As for the specific question about normalization of devicance, .... it is an interesting question! not least because I think it cuts both ways.

In the standard formulation, as rules get broken over and over, the fact that such breaking of such rules creates a cumulative deviation from the legally required standard of care receives less and less attention. In other words, negligence is gradually accepted as okay. So this certainly would not "mitigate" against the legal arguments for finding the airline to have some legal responsibility.

But on the other hand.... do you recall the scene in which the courtroom attorney, famously portrayed by Tom Cruise, confronts the Git-mo Commanding Officer, portrayed also famously by Jack Nicholson, in the Hollywood film, "A Few Good Men."? Attorney Caffee is trying to get Colonel Jessup to reveal that the Colonel had given an illegal order (which had resulted in severe hazing of a servicemember leading, in conjunction with his medical conditon, to that soldier's death). Counsel cannot ask the Colonel directly. So Counsel asks the Colonel if sometimes, when he gives the soldiers under his command an order, they might shrug it off, saying things like "the Old Man doesn't really mean it" or "he is just giving the order for show, we don't have to do anything about it". And the Colonel slams the question down hard, testifying emphatically that his orders are always, unfailingly, taken as direct orders that must be obeyed. (Anyone who recalls the film knows the rest.)

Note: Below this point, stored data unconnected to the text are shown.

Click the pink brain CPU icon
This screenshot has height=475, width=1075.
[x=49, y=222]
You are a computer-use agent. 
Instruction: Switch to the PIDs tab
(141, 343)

Was the PSA policy really that strident of an order? I have my doubts, and as I said, I'm anticipating - with more than just lawyerly interest, after all, this accident seems to me to be a watershed event in the evolution of the NAS with severe consequences for years to come - PSA's able and motivated legal counsel will have much to say.

I'm pretty frequently amazed, even after a dozen years, at the knowledge many forum community people have about particular aviation accidents stretching back decades. I wonder, are there examples where the legal system tried to blame pilots, but not for making any error as such, and also amid such a wealth of almost incomprehensibly negligent factors in the structure and operation of the airspace, and the operation of military aircraft in that airspace? (If this is too strong for some readers, my reason is this is a pilot's forum, and so when I see that someone is parking a big bus with a banner reading "throw 'em under here" I think it's okay to sound off.)